A package containing implementations of various ways of storing lexicons for fast access, update and removal.
The following tests were performed using the following hardware/software :
- Intel Xeon E31230 (4 core) @ 3.2 GHz machine with 8 GB RAM
- Windows 7 Enterprise 64-bit OS
- Eclipse Java EE IDE (version: Juno Service Release 2)
- Eclipse Memory Analyzer Version 1.3.0
Time/space characteristics for complete ingestion of a sample lexicon containing 178691 words :
Method | Time with I/O (in seconds) | Time without I/O (in seconds) | Memory Footprint |
---|---|---|---|
Ternary Search Tree (direct implementation) | 0.07 | 0.07 | 12.1 MB |
Ternary Search Tree (using array-based maps) | 0.45 | 0.5 | 27.6 MB |
Hash Array Mapped Trie | 0.18 | 0.15 | 13.4 MB |
CTrie (Concurrent Hash Trie)a | 0.11b | 0.09b | 19 MB |
HashSet | 0.03 | 16 MB | |
Collections.synchronizedSet(HashSet) OR Collections.newSetFromMap(ConcurrentHashMap) | 0.06 |
Running time for Nth word containment test from the same lexicon (after ingestion) :
Method | Time (in seconds) |
---|---|
Ternary Search Tree (direct implementation) | 0.01 |
Ternary Search Tree (using array-based maps) | failed |
Hash Array Mapped Trie | 0.02 |
CTrie | 0.01b |
HashSet | 0.006 |
Collections.synchronizedSet(HashSet) OR Collections.newSetFromMap(ConcurrentHashMap) | 0.005 |
a CTries are concurrent, lock-free versions of Hash Array Mapped Tries.

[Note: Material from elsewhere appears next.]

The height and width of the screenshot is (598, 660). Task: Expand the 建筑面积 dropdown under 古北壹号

b Ingestion was performed sequentially (i.e. no concurrency was used)
Licensed under the ISC License : http://en.wikipedia.org/wiki/ISC_license
Copyright (c) 2014, Paul Varkey
Permission to use, copy, modify, and/or distribute this software for any purpose with or without fee is hereby granted, provided that the above copyright notice and this permission notice appear in all copies.

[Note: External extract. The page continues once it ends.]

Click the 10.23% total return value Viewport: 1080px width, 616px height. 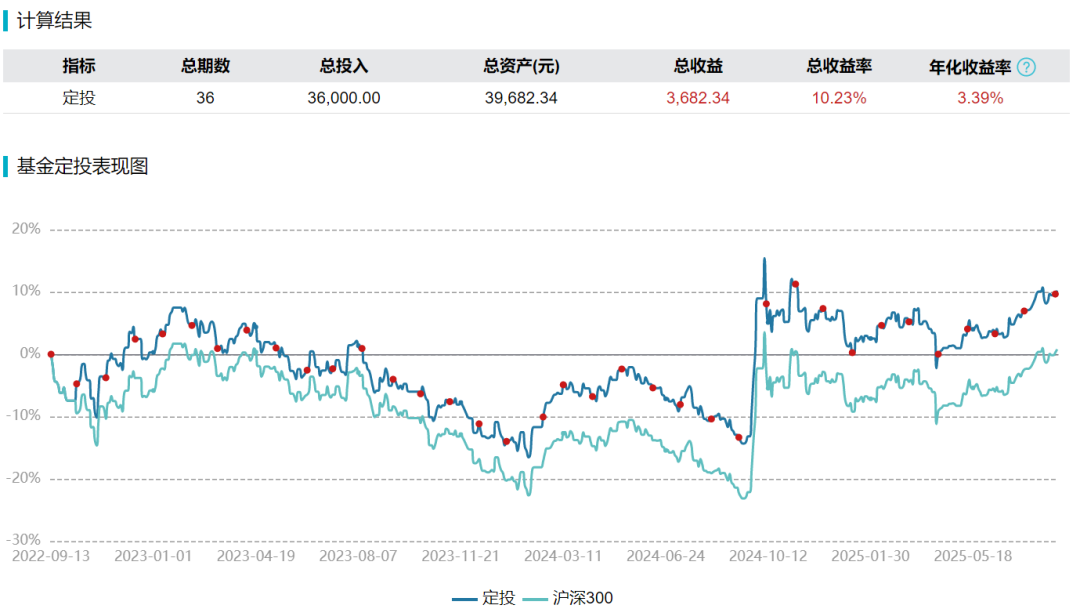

THE SOFTWARE IS PROVIDED "AS IS" AND THE AUTHOR DISCLAIMS ALL WARRANTIES WITH REGARD TO THIS SOFTWARE INCLUDING ALL IMPLIED WARRANTIES OF MERCHANTABILITY AND FITNESS. IN NO EVENT SHALL THE AUTHOR BE LIABLE FOR ANY SPECIAL, DIRECT, INDIRECT, OR CONSEQUENTIAL DAMAGES OR ANY DAMAGES WHATSOEVER RESULTING FROM LOSS OF USE, DATA OR PROFITS, WHETHER IN AN ACTION OF CONTRACT, NEGLIGENCE OR OTHER TORTIOUS ACTION, ARISING OUT OF OR IN CONNECTION WITH THE USE OR PERFORMANCE OF THIS SOFTWARE.